This is going to be the very first SO Question I'm posting!
std::cout << "Hello mighty StackOverflow!" << std::endl;
I'm trying to optimize a "Block Matching" implementation for stereo-vision application using Intel's SSE4.2 and/or AVX intrinsics. I'm using "Sum of Absolute Differences" to find the best matching block. In my case blockSize will be an odd number, such as 3 or 5. This a snippet of my C++ code:
for (int i = 0; i < rows; ++i) {
for (int j = 0; j < cols; ++j) {
minS = INT_MAX;
for (int k = 0; k <= beta; ++k) {
S = 0;
for (int l = i; l < i + blockSize; ++l) {
for (int m = j; m <= j + blockSize ; ++m) {
// adiff(a,b) === abs(a-b)
S += adiff(rImage.at<uchar>(l, m), lImage.at<uchar>(l, m + k));
}
}
if (S < minS) {
minS = S;
kStar = k;
}
}
disparity.at<uchar>(i, j) = kStar;
}
}
I know that the Streaming SIMD Extension contain many instructions to facilitate block-matching using SAD such as _mm_mpsadbw_epu8 and _mm_sad_epu8 , but they all seam to be targeting blockSizes that are 4, 16 or 32. e.g. this code from Intel. My problem is that in my application blockSize is an odd number, mostly 3 or 5.

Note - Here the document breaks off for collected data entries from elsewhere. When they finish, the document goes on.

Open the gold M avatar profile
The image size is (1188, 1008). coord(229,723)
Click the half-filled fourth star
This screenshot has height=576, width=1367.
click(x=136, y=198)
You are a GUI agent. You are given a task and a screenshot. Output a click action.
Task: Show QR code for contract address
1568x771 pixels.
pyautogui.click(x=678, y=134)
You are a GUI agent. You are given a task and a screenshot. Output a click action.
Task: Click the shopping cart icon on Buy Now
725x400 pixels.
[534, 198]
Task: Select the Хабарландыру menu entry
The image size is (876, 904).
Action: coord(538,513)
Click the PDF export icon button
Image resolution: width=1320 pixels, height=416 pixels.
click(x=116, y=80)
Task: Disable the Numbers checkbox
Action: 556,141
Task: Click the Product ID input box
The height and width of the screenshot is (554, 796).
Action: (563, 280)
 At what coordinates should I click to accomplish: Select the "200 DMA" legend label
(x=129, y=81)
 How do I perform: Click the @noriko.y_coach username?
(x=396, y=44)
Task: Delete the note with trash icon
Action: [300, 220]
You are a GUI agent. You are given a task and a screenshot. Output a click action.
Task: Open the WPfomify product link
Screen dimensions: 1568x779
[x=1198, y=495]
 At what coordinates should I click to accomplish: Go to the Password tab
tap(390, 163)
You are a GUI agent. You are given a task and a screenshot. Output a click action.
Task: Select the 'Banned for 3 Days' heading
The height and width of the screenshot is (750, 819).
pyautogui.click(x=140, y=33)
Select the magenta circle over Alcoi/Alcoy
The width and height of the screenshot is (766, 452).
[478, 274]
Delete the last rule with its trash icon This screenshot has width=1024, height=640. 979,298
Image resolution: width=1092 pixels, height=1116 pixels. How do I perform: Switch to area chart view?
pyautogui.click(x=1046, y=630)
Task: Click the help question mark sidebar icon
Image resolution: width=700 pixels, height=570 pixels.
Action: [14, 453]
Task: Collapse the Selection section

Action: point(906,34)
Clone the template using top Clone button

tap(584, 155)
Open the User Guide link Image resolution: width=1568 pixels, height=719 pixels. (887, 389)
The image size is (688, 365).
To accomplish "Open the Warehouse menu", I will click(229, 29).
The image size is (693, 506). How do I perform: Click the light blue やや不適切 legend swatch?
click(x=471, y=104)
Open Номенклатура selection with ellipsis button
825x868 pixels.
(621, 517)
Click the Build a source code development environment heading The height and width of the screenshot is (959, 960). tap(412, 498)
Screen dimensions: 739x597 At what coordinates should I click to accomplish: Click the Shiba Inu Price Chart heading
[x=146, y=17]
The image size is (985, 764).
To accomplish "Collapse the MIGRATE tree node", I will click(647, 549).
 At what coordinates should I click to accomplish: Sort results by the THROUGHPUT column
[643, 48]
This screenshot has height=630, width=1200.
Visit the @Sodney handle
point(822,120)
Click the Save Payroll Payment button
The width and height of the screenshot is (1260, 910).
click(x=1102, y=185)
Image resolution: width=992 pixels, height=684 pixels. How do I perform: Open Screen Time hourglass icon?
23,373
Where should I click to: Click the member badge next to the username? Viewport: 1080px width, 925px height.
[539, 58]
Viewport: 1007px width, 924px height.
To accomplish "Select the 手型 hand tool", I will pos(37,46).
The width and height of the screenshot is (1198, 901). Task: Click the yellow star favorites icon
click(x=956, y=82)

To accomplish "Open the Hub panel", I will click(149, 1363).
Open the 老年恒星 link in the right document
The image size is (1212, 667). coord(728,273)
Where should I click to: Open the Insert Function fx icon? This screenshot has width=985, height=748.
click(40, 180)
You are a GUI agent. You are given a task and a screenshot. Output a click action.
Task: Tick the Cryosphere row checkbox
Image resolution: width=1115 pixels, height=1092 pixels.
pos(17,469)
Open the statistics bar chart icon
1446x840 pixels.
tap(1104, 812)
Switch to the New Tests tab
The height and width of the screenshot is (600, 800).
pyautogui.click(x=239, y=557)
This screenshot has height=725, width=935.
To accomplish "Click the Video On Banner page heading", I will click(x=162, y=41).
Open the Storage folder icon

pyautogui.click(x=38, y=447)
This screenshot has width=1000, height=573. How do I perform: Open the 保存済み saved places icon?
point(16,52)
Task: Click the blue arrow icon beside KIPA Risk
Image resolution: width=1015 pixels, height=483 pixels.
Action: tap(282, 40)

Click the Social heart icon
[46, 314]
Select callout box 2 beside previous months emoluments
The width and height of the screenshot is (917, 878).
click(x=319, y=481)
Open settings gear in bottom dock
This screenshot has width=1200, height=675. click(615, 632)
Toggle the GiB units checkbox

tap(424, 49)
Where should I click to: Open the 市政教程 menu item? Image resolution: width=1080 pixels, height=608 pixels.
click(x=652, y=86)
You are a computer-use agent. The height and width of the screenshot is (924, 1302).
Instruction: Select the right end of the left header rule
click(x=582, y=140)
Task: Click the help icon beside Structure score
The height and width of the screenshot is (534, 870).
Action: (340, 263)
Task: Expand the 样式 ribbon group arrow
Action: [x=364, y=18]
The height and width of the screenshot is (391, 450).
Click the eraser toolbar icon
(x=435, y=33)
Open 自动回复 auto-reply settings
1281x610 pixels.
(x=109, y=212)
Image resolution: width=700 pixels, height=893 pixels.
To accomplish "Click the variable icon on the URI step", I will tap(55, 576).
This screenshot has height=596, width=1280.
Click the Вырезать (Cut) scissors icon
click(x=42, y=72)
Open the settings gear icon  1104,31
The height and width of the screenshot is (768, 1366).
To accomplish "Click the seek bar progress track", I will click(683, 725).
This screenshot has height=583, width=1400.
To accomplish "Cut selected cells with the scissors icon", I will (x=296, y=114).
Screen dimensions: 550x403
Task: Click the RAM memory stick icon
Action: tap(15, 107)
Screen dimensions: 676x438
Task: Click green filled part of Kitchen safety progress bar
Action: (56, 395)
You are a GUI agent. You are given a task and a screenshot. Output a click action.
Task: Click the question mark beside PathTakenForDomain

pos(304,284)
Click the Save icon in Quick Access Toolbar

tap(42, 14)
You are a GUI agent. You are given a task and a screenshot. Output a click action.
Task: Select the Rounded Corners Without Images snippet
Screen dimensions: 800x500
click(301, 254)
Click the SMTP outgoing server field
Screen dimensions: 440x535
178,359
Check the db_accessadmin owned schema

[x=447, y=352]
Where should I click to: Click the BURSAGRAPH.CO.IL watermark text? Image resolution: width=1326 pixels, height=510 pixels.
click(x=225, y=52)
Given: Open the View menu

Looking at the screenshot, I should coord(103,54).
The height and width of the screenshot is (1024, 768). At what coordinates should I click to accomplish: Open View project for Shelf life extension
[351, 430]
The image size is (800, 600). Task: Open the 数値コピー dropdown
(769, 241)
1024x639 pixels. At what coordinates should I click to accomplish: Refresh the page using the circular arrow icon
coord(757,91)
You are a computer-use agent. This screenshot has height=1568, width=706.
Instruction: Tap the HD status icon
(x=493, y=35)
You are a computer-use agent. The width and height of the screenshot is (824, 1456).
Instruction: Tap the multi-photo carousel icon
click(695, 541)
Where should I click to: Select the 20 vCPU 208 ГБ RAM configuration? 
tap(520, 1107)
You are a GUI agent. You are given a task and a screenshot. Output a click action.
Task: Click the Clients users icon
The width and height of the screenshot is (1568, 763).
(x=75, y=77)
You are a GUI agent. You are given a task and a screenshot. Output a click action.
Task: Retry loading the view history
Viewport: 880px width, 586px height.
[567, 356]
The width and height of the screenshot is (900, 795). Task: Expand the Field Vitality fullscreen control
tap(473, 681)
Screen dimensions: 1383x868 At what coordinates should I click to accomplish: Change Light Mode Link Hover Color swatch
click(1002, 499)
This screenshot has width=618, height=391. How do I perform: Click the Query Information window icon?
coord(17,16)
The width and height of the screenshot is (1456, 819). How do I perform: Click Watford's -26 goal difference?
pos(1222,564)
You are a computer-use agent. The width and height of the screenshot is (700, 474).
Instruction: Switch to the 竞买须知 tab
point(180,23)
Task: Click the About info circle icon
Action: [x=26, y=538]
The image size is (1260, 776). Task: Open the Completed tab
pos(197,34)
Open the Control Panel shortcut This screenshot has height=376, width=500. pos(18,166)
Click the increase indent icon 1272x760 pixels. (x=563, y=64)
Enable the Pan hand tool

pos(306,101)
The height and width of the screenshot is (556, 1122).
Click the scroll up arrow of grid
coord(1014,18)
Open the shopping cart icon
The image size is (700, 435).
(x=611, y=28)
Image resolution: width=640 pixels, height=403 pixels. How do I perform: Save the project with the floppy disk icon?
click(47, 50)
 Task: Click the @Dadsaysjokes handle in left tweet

I have considered the following starting point:
r0 = _mm_lddqu_si128 ((__m128i*)&rImage.at<uchar>(i, j));
l0 = _mm_lddqu_si128 ((__m128i*)&lImage.at<uchar>(i, j));
s0 = _mm_abs_epi8 (_mm_sub_epi8 (r0 , l0) );
but from here, I don't know of a means to sum up 3 or 5 consecutive bytes from s0!
I would appreciate any thoughts on this.